- [Supplied material]:
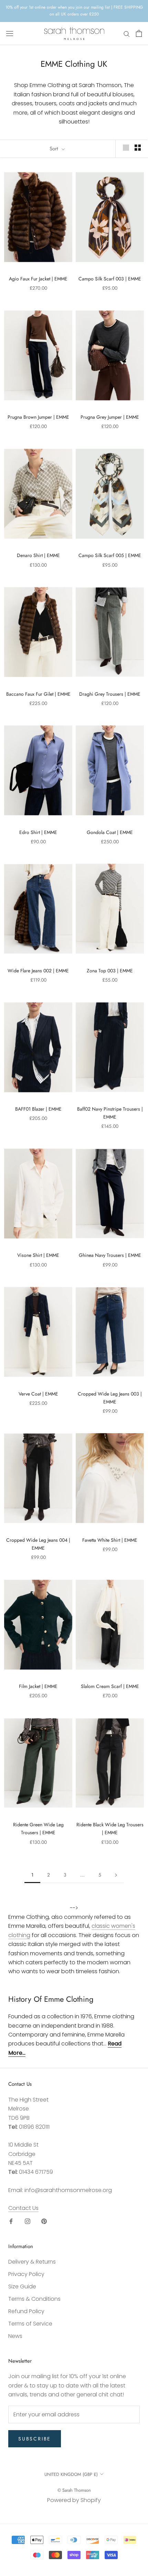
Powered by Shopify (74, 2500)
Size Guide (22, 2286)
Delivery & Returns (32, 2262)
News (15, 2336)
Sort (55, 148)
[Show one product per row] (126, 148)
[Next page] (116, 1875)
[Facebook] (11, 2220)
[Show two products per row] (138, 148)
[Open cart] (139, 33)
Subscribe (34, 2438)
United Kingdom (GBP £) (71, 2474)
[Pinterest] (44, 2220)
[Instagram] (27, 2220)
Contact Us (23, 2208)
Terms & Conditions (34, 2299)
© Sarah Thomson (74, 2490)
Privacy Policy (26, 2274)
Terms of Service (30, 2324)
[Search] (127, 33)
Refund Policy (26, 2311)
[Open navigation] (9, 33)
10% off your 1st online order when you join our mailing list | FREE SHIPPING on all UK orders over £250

- [Work order]: Lines from the one with "Refund Policy (26, 2311)" through the last line above must be printed exactly; no other line is to appear.

- [Response box]:
Refund Policy (26, 2311)
[Open navigation] (9, 33)
10% off your 1st online order when you join our mailing list | FREE SHIPPING on all UK orders over £250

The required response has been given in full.